Bio
Mira Silveira is a third year student at the Gallatin School for Individualized Study. Her concentration focuses on prison policy and justice by looking at the social and cultural impacts of the prison industrial complex on politics and society, and how they may shape the future of punishment in the United States. She is also pursuing a minor in social and public policy through the NYU Wagner School. In the past, she has worked for Senator Gillibrand’s New York office as a casework intern, as an organizing fellow for the North Carolina Democratic Party, and in other positions pertaining to voter rights and advocacy. Her interests include learning more about community organizing, mutual aid, food and housing justice, decolonization, and sustainability. She can be found somewhere exploring New York City via Citi Bike, reading in a park, eating ice cream, and learning how to use her film camera. Silveira is looking forward to working with the Pratt Center for Community Development this summer.
Project Summary
Mira worked on three Pratt Center initiatives over the summer. She contributed to research for an update to a hotel zoning research report in New York City called Still Room for Improvement. She also contributed research on the Hunts Point Forward Vision Plan, primarily through work on a survey gathering community feedback. Mira also worked on Pratt Center’s efforts to facilitate the East Side Coastal Resiliency Project’s Community Advisory Group.
Mission Statement
I want my time this summer with the Pratt Center for Community Development to be an exploration of ideas which will inform my Gallatin concentration, and also a time in which I advance their goals for the Hunts Point Forward plan and East Side Coastal Resiliency project.

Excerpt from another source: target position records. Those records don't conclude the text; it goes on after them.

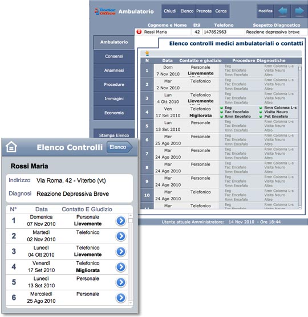Image resolution: width=308 pixels, height=317 pixels.
Task: Click the right blue arrow for next record
Action: click(299, 11)

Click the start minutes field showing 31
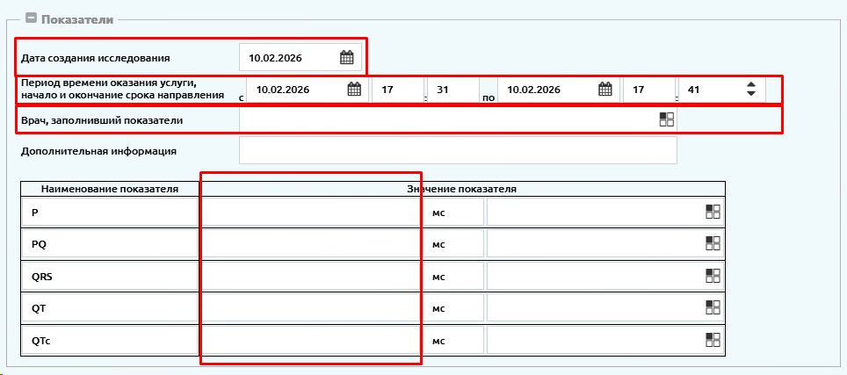(452, 90)
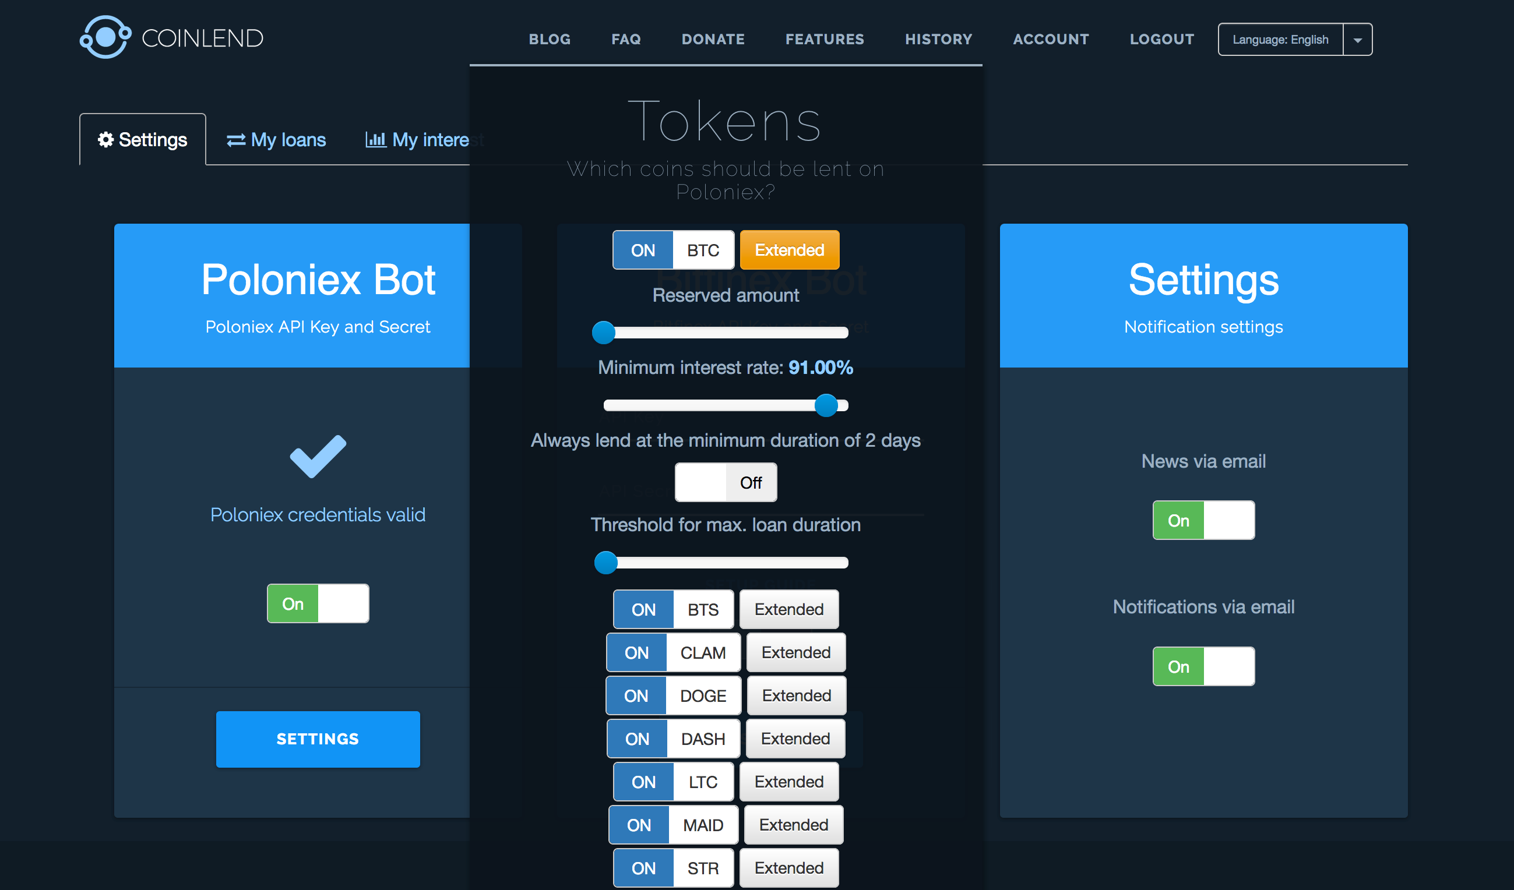Screen dimensions: 1514x890
Task: Expand DOGE Extended options
Action: (x=796, y=695)
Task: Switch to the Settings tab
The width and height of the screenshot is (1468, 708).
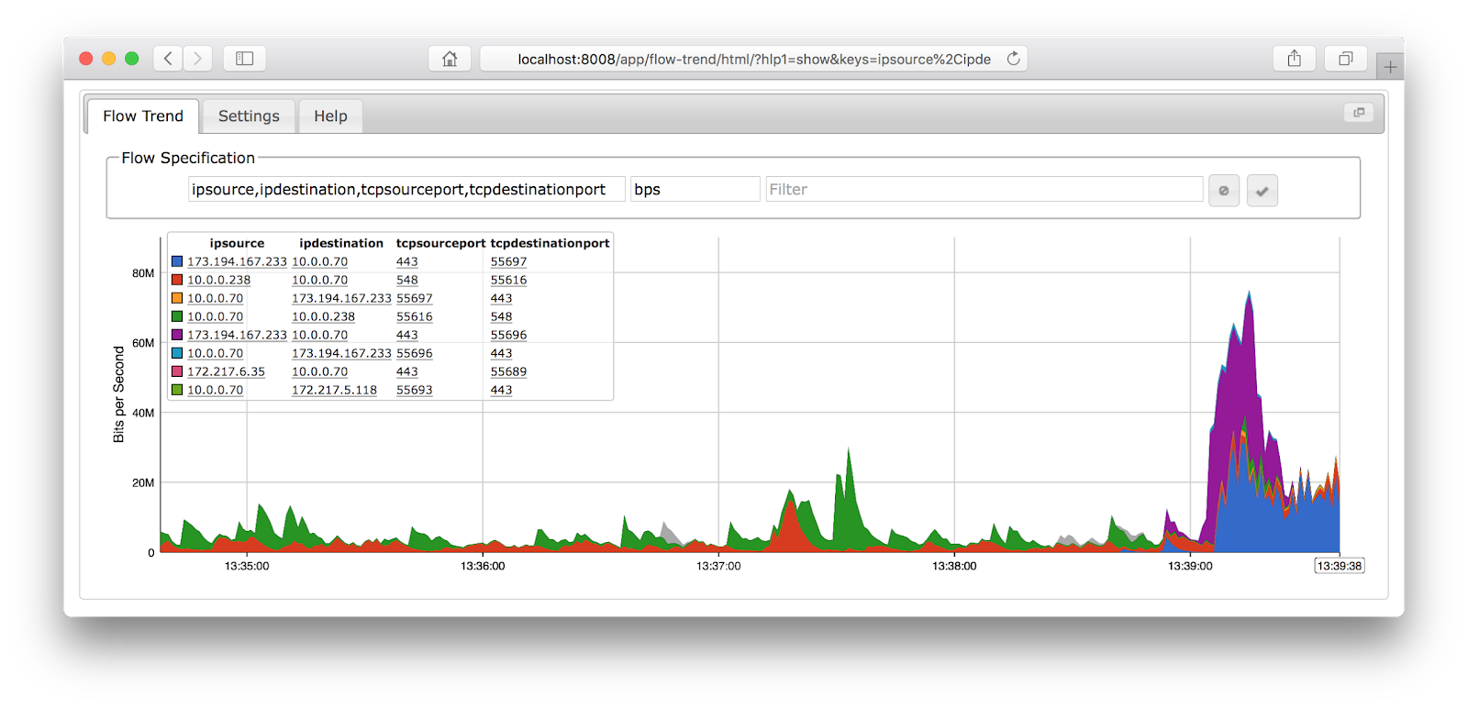Action: tap(249, 116)
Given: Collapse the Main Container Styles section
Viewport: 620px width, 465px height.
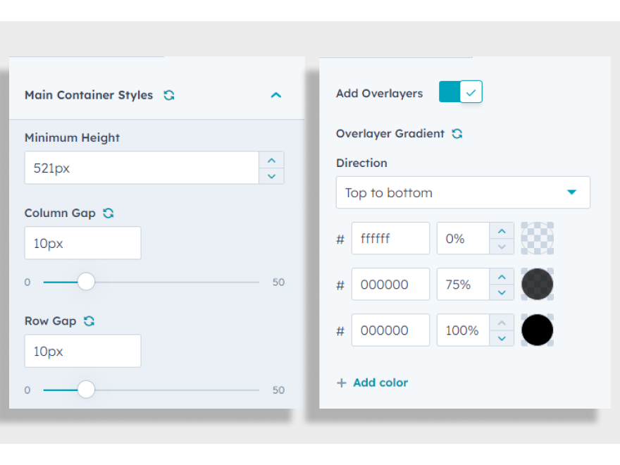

I hope to gain skills in facilitating community organizing work, learn about the process of translating community needs to workable action items within a governmental scope, and experience what grassroots change looks like in smaller New York City neighborhoods.
The Gallatin Global Fellowship in Urban Practice provides funding of up to $5,000 and support for 6-10 advanced BA and MA students to pursue extended, community-engaged, practice-based research projects in partnership with urban social justice organizations.